Law Enforcement Administrator,

Please see below, the press release sent out on the Attorney General’s Advisory Group on Law Enforcement Training.  A link to the full report is available at the bottom of the page.

Mary E. Davis
Executive Director - Ohio Peace Officer Training Commission/Academy
Office of Ohio Attorney General Mike DeWine
Office number: 740-845-2700
Fax number: 866-578-0009

FOR IMMEDIATE RELEASE:
April 23, 2015
MEDIA CONTACTS:
Lisa Hackley: 614-466-3840
Jill Del Greco: 614-466-3840

Attorney General's Advisory Group on Law Enforement Training Issues Report

(COLUMBUS, Ohio)—Ohio Attorney General Mike DeWine today accepted the report issued by the Attorney General's Advisory Group on Law Enforcement Training.  DeWine appointed the 16-member group in December to examine how Ohio trains its law enforcement officers and make suggestions for improvement.

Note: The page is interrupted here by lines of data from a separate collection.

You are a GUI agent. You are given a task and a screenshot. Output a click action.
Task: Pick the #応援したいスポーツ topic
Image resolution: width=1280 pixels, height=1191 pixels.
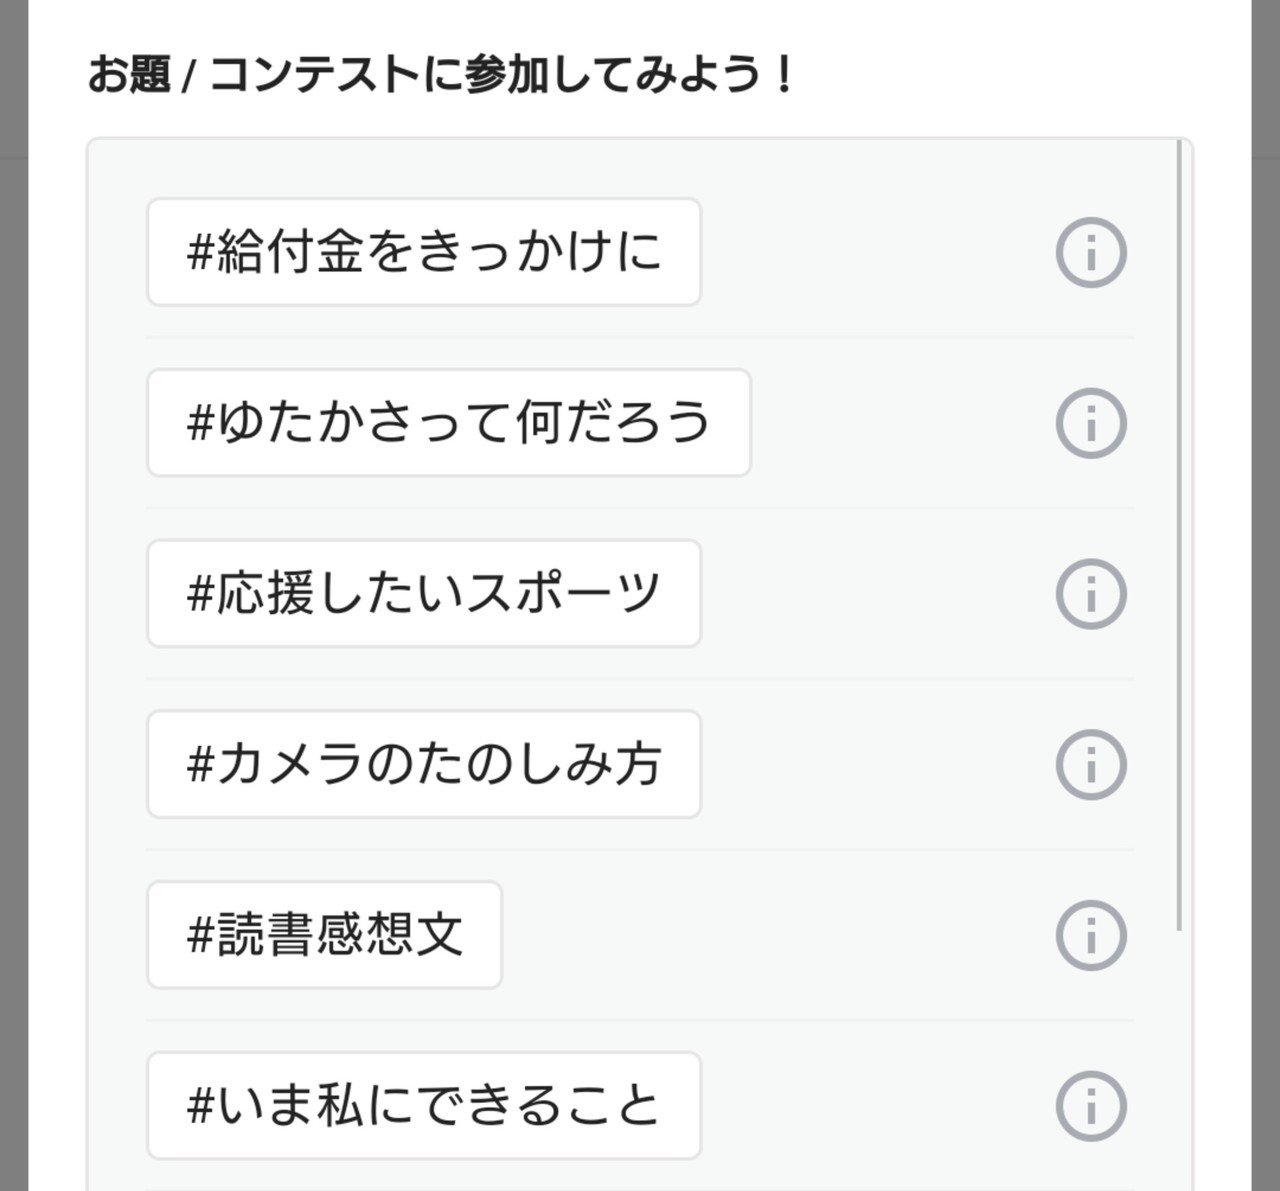tap(424, 594)
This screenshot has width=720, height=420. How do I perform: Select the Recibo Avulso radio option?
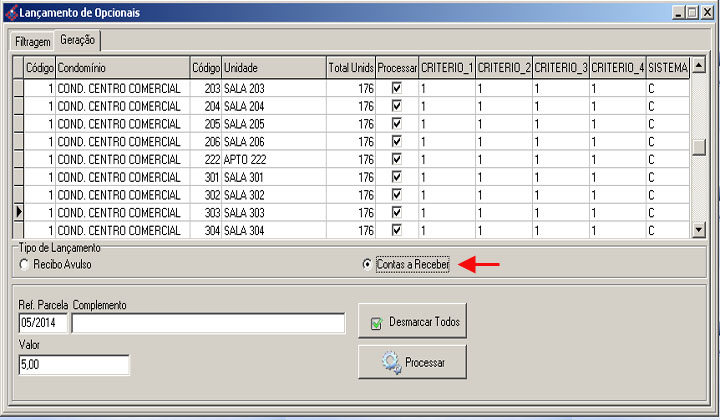[25, 264]
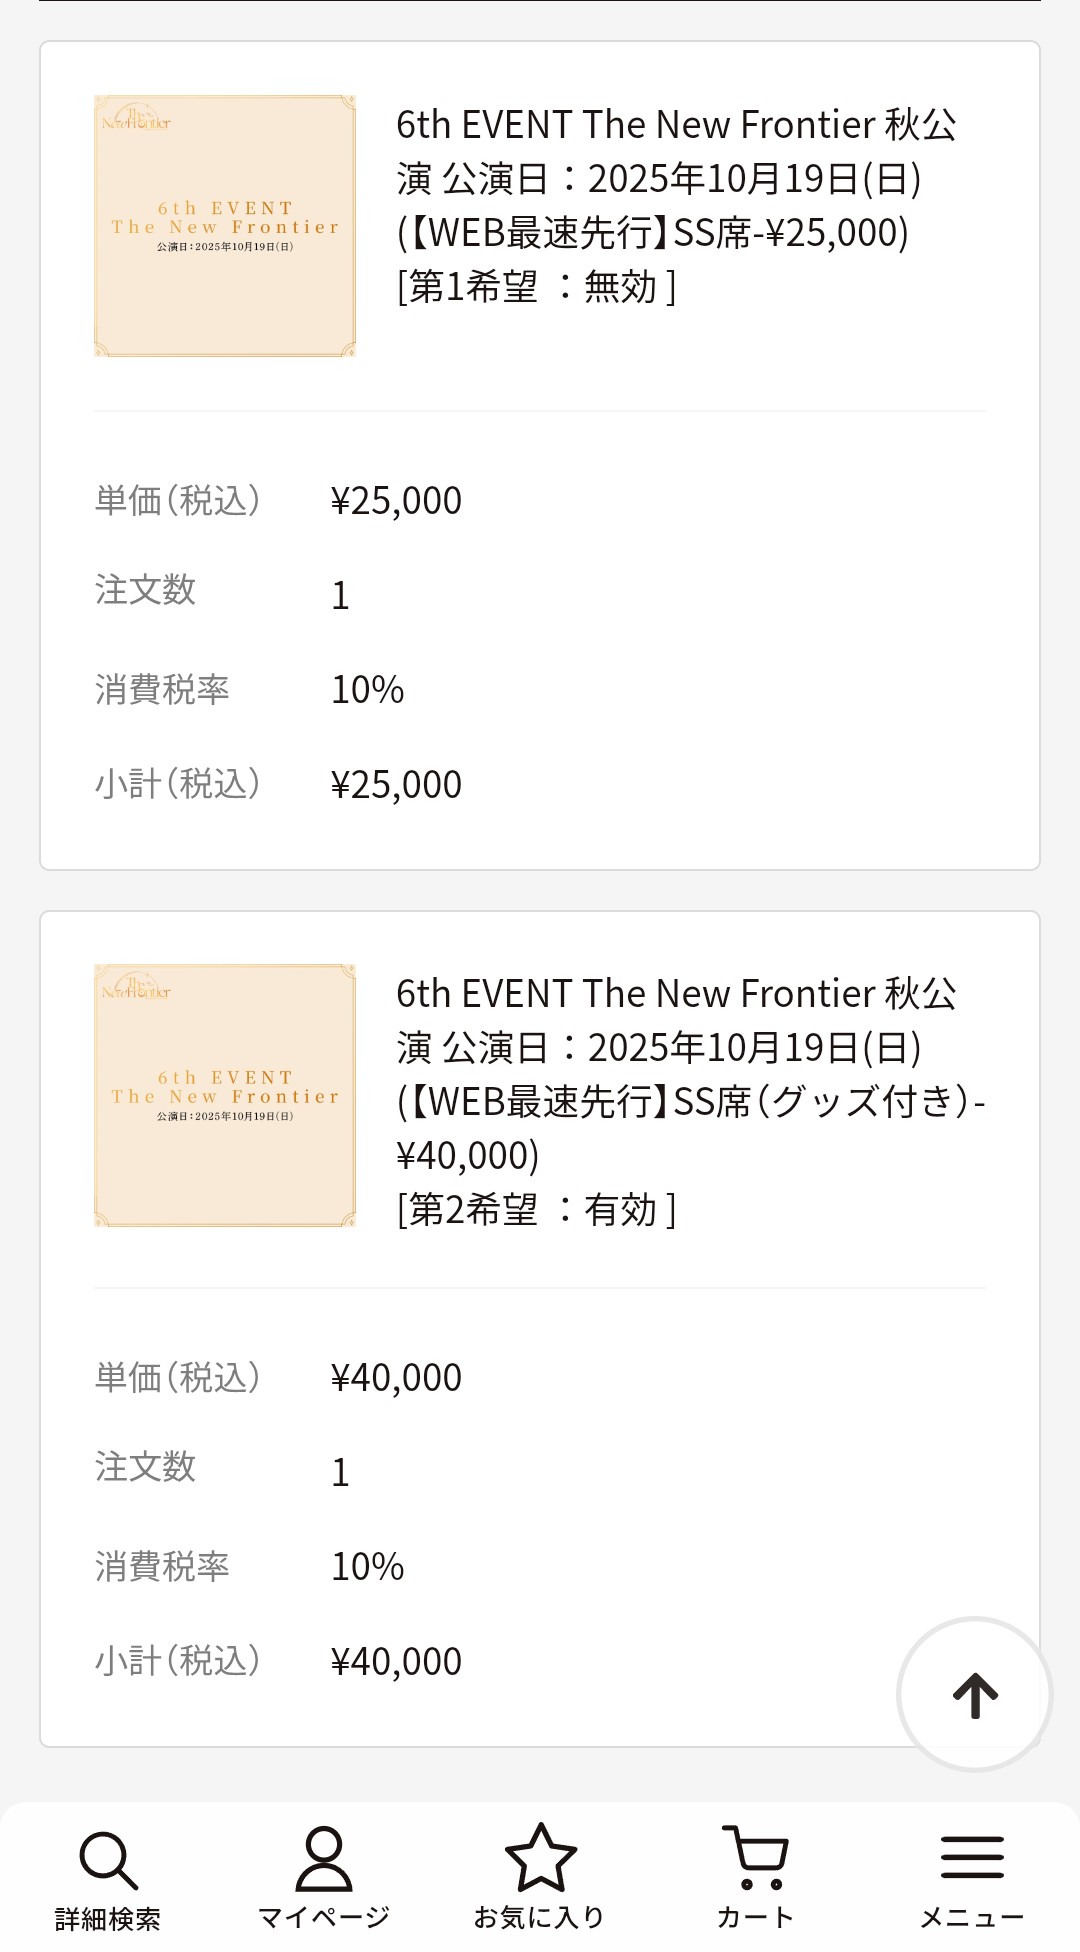Click the ¥25,000 subtotal amount
Screen dimensions: 1080x1952
coord(397,785)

"Ohio is one of the first states that has taken an in-depth look at the way we train our peace officers and its impact on community relations," said Ohio Attorney General Mike DeWine. "I appreciate the Advisory Group's hard work in coming up with a set of recommendations to improve the way we train our peace officers."

The Advisory Group was led by Dr. Reginald A. Wilkinson, former director of the Ohio Department of Rehabilitation and Correction and Chief Joseph Morbitzer of the Westerville Police Department.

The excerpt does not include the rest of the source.